По степени сладости мина Шино могла посоперничать с Мимаситовой, но с богиней не поспоришь. Решив, что живой тайсёгун у руля Восвояси лучше мёртвого императора под его кормой, военачальник приступил к исполнению новых обязанностей – а точнее, продолжил заниматься старыми. Маяхаты, как гневно подметила богиня, еще три поколения назад взвалили всё на плечи сёгунов, предпочтя безделье и негу государственным делам. Так императоры и тайсёгуны поделились: первым досталась народное благоговение и обожание, вторым – все их антонимы плюс власть.
Конечно, ничего не делать в лучах всеобщего восхищения, купаться в роскоши, быть законодателем мод и самым утонченным ценителем прекрасного Негасиме тоже казалось занятием неплохим – но не всегда и не в последнее время.

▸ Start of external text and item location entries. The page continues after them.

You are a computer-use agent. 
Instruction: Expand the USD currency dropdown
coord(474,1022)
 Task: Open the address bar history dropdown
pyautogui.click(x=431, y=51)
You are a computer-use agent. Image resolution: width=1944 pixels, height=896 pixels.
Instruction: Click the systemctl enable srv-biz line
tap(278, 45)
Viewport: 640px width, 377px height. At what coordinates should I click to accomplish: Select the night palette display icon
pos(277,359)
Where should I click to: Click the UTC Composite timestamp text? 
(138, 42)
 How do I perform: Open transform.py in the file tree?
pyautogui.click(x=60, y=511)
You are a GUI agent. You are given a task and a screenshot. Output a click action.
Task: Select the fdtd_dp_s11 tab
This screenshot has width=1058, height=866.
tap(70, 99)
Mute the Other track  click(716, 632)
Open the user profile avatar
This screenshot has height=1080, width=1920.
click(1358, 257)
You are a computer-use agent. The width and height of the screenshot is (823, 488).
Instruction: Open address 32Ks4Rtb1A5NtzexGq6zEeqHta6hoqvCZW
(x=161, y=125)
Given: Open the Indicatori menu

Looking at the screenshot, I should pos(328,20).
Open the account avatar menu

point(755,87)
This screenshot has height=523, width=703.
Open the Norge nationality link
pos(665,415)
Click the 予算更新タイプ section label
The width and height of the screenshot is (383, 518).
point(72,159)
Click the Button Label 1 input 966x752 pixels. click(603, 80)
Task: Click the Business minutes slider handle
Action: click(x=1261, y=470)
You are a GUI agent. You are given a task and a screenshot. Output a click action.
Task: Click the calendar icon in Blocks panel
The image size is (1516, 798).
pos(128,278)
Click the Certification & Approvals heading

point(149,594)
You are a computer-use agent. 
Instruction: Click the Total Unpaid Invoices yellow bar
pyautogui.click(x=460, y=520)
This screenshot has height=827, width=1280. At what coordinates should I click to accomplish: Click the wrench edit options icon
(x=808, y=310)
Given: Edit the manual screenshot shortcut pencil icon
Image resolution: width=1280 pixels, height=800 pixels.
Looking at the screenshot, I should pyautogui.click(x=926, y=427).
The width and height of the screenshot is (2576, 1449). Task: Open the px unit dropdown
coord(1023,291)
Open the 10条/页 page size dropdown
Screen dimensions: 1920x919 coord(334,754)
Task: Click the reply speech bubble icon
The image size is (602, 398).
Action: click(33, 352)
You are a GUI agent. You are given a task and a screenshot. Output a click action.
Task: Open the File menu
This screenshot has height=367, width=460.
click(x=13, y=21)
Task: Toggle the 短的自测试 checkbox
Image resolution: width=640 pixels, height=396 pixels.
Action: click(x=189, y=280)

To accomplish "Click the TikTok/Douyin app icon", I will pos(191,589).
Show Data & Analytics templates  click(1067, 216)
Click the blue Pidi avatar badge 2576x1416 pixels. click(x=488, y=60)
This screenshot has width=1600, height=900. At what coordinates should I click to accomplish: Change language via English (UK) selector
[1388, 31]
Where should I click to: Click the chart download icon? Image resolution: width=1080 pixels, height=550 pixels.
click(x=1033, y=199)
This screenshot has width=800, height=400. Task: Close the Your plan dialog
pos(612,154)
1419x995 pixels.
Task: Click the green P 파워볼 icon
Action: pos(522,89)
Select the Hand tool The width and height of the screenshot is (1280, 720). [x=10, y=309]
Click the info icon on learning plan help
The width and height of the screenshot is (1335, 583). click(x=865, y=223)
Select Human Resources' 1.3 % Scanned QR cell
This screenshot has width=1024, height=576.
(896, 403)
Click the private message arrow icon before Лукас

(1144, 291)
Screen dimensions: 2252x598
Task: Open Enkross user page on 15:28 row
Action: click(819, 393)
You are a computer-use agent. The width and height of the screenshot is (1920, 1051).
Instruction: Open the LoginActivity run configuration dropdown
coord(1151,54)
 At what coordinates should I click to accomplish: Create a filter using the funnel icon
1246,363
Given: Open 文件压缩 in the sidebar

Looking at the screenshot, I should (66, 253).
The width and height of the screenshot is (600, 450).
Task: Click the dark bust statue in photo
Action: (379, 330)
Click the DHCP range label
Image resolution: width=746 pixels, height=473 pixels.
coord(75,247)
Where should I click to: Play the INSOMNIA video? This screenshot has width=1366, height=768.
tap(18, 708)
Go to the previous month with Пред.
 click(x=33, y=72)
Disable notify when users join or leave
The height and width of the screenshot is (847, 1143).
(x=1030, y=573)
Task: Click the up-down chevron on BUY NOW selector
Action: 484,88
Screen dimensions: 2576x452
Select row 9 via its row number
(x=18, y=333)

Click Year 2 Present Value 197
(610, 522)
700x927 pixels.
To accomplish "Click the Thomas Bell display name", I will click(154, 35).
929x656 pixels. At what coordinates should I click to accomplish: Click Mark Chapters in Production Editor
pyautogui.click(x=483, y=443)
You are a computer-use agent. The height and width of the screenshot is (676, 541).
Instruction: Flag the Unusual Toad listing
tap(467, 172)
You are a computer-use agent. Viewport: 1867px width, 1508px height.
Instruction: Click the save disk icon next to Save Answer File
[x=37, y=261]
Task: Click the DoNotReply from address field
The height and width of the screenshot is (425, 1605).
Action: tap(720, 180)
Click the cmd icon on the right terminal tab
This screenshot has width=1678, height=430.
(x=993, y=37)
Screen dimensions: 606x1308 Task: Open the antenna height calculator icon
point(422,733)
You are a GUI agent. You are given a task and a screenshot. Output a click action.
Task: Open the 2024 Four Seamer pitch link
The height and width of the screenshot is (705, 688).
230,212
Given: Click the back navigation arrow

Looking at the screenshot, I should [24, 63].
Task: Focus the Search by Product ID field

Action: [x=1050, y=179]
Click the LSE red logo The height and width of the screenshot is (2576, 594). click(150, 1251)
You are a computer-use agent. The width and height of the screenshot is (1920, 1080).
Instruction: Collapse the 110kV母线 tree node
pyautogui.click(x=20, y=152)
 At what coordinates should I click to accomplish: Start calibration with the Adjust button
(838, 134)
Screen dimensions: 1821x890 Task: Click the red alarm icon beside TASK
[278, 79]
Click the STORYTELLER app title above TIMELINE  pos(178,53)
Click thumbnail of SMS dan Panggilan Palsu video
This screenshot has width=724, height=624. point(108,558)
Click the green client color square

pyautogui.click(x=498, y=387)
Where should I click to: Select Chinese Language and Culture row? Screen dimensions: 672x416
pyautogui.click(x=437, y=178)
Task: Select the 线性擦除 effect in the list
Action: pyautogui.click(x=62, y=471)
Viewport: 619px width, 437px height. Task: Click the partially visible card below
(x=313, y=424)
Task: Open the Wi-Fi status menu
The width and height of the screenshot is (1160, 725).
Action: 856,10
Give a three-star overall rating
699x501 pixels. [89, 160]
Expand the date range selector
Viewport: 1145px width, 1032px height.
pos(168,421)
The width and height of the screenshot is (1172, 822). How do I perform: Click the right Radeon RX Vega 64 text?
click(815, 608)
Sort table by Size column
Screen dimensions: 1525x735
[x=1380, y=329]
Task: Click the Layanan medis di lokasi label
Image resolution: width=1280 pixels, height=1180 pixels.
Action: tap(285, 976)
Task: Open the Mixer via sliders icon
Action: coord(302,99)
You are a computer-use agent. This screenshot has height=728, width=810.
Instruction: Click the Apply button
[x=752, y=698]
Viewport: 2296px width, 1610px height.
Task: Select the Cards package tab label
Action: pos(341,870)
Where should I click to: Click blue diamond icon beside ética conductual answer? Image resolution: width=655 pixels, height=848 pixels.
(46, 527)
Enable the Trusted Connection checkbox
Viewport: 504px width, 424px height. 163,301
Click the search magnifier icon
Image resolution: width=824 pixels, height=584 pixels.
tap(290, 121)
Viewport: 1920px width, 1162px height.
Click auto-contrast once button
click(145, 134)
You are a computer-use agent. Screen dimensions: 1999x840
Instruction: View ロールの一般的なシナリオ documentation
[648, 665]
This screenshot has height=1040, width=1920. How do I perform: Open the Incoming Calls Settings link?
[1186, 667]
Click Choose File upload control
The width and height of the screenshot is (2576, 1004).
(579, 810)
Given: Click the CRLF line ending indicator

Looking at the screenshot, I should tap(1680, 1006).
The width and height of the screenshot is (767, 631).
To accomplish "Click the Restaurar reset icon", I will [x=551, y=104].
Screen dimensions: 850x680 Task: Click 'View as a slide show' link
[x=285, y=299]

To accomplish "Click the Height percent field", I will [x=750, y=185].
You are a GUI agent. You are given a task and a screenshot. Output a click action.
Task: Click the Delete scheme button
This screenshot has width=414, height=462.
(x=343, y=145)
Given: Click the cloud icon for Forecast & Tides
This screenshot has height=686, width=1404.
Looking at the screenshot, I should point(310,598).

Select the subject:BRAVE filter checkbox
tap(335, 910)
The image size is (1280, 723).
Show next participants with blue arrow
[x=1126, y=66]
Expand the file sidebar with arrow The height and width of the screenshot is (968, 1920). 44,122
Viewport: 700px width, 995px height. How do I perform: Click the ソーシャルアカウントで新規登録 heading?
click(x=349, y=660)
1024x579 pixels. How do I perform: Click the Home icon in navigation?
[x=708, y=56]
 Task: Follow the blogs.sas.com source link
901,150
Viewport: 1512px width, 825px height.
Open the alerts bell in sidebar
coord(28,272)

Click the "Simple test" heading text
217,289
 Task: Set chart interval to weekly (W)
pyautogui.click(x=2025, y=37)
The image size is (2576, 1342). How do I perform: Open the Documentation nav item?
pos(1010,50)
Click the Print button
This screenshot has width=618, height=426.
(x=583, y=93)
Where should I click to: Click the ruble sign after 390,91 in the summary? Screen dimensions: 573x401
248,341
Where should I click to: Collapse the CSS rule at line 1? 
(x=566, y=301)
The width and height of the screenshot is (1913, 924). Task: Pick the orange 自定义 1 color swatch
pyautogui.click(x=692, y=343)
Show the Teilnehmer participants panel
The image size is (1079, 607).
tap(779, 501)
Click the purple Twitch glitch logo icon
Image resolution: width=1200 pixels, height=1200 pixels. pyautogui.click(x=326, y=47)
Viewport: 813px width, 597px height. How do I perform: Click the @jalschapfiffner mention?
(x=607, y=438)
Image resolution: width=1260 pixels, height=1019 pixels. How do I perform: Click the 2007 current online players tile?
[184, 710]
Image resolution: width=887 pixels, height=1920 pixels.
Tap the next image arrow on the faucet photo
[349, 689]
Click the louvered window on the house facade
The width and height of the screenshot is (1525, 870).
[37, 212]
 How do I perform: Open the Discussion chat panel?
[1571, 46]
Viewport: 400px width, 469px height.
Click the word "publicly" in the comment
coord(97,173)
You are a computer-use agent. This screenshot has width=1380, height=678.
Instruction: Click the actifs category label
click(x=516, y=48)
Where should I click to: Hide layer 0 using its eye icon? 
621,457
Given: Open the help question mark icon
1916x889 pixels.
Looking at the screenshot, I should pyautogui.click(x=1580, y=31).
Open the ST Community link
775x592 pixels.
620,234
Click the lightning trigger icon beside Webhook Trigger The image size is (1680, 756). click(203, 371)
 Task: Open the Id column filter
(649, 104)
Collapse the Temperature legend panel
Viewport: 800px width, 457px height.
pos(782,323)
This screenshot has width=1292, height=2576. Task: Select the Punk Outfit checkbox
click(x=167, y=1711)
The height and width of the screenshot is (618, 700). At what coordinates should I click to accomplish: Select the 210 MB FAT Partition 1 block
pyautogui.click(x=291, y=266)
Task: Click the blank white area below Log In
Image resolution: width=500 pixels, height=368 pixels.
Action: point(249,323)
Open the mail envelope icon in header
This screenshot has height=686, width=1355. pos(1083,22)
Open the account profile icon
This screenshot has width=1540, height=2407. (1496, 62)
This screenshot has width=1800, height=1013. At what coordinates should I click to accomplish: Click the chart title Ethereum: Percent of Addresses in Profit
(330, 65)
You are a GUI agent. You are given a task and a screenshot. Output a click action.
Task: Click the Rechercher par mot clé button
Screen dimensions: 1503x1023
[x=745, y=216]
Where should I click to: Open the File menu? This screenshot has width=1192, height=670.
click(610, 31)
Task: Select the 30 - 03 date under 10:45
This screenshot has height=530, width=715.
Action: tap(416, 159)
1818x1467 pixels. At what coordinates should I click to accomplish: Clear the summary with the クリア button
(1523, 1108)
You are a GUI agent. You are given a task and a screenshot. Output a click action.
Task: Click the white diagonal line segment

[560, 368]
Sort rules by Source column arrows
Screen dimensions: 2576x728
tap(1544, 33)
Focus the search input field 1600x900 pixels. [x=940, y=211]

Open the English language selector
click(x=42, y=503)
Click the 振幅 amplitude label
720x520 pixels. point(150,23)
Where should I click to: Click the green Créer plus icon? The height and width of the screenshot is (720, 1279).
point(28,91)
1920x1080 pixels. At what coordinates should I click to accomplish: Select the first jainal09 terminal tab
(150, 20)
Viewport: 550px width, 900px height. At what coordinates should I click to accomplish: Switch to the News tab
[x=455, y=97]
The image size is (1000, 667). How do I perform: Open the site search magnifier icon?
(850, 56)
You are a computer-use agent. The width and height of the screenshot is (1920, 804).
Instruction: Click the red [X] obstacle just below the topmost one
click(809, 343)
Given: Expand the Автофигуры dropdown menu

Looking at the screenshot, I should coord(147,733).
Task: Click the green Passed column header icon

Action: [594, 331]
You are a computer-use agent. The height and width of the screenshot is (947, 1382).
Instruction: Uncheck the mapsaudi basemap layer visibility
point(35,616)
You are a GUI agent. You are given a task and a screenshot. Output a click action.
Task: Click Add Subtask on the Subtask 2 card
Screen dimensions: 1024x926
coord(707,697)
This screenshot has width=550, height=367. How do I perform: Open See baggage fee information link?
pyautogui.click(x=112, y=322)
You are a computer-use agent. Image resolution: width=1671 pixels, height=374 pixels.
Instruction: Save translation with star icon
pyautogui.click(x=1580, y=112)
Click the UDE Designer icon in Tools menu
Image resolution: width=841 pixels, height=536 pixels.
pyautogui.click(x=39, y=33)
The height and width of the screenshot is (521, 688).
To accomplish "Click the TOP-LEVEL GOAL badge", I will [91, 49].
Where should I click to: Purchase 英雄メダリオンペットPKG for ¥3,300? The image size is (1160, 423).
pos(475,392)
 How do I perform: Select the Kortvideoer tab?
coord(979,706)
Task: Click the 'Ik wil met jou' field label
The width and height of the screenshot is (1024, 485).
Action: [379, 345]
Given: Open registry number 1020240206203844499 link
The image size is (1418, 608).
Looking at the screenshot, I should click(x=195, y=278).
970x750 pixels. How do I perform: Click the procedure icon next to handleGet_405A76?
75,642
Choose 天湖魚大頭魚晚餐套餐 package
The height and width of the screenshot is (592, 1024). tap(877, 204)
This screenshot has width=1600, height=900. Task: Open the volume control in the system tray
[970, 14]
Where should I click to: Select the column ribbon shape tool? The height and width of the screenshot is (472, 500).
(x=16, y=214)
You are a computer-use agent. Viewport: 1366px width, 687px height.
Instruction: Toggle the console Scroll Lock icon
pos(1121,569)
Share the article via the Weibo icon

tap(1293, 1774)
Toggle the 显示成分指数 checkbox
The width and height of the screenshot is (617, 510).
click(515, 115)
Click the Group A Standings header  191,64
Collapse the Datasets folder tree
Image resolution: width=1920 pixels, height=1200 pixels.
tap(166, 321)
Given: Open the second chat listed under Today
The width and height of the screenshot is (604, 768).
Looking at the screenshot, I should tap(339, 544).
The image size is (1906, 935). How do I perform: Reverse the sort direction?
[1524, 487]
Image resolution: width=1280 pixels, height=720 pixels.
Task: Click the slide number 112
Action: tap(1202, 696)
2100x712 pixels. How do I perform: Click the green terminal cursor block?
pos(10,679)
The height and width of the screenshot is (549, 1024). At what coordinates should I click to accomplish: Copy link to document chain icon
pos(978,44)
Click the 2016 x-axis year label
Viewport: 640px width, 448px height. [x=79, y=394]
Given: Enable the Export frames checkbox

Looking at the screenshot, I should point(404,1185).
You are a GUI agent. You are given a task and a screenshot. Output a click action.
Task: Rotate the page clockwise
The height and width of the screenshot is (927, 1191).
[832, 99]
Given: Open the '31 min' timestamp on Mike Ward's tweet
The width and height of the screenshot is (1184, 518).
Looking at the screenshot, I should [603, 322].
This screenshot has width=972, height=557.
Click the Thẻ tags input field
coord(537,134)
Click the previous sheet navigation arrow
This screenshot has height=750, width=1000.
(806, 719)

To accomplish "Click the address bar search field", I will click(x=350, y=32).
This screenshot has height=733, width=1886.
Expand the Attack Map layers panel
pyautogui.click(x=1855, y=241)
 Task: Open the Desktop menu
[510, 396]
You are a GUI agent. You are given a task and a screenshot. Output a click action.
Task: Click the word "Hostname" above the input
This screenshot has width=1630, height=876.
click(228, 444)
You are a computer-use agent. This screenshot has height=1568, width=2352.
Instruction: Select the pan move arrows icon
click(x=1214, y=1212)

Что означает прорицание богини и каким макаром оно должно исполниться, никто за прошедшие века так и не уразумел. Но чтобы понять, что страну вторая гражданская война если не добьет, то разорит, пророческим даром можно было и не обладать. К тому же, с бессмертной глиняной армией или без нее, тэнно на считал, что заново покорять соседей – удачная мысль, но кто его слушал… кроме юных даймё из Рукомото.